• _OBJECTIVE_: Rewrite the lines as a numbered list with no blank lines, starting at the line that contains "236x145 pixels." and ending at the line that contains "click(45, 171)". Include only those lines.

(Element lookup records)
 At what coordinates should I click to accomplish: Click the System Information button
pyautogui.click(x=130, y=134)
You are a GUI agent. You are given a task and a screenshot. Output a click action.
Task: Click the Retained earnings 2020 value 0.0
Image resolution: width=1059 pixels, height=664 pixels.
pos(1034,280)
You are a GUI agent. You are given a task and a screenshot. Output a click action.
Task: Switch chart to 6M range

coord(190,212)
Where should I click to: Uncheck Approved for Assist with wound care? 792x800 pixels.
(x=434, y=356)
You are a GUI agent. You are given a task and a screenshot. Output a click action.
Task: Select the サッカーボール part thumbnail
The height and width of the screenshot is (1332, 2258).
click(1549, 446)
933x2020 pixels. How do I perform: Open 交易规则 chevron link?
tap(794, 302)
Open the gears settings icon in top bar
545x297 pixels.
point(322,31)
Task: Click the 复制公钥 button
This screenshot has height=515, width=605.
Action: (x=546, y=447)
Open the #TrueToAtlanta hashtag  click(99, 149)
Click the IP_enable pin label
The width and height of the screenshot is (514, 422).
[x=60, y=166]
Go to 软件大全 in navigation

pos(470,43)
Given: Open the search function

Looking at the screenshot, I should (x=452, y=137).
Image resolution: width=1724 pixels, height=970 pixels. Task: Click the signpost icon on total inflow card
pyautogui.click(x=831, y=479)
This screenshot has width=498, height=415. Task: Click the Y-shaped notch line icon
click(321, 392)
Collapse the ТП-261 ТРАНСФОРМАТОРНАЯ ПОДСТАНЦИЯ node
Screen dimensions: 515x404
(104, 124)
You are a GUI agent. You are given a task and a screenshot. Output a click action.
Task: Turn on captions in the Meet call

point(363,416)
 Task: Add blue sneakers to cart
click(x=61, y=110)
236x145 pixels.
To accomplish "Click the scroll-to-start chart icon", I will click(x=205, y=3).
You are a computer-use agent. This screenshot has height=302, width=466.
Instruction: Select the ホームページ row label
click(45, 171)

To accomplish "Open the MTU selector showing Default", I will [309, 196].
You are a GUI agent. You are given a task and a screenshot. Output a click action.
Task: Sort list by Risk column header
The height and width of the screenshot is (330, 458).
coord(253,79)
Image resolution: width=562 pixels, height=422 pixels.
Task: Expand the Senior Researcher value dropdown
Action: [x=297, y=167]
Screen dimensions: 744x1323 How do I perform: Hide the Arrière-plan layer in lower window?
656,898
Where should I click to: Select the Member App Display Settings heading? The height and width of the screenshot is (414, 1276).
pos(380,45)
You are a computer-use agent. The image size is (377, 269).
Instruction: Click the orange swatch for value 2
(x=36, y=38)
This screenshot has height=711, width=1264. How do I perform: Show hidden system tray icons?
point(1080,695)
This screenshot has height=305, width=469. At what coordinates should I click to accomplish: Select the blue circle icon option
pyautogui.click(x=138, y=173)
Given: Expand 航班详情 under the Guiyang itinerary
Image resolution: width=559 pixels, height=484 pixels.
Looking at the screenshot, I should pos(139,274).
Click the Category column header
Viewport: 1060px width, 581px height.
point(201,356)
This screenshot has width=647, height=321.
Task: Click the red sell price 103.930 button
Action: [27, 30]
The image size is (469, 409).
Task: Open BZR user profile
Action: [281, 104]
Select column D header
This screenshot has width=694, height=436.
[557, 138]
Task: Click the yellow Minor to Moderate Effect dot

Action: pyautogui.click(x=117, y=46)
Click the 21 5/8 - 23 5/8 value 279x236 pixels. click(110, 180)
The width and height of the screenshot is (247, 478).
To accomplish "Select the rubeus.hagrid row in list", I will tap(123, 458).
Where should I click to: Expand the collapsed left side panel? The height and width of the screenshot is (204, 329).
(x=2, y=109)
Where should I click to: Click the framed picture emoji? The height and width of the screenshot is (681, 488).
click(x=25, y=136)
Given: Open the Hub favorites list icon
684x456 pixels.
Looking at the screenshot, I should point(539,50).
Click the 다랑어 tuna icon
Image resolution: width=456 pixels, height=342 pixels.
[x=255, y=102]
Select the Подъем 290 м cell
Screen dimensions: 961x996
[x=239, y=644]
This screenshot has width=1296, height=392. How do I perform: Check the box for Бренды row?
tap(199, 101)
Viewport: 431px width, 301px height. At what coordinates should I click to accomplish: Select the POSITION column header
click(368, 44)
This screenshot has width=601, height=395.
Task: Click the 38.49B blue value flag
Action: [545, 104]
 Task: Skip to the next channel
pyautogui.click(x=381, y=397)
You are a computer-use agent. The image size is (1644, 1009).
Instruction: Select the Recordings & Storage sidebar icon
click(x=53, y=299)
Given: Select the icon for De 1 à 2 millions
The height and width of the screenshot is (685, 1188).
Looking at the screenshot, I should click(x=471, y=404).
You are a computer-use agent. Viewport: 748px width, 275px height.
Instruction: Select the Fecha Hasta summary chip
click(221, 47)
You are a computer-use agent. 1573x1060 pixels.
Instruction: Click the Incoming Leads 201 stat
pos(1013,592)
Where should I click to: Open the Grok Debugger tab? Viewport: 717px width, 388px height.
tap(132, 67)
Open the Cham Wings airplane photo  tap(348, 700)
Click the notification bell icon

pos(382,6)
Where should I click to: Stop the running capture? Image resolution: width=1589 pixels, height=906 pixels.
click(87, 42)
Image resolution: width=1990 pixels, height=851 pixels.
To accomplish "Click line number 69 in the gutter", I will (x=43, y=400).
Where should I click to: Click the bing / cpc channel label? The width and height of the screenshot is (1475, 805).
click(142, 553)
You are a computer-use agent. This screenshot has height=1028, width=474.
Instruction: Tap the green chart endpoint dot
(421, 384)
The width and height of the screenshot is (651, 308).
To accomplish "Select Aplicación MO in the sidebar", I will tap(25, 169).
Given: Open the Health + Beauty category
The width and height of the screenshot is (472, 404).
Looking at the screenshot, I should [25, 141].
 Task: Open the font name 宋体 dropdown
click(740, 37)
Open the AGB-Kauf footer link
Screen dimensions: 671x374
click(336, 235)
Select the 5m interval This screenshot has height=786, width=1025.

• _TASK SOLUTION_:
1. 236x145 pixels.
2. To accomplish "Click the scroll-to-start chart icon", I will click(x=205, y=3).
3. You are a computer-use agent. This screenshot has height=302, width=466.
4. Instruction: Select the ホームページ row label
5. click(45, 171)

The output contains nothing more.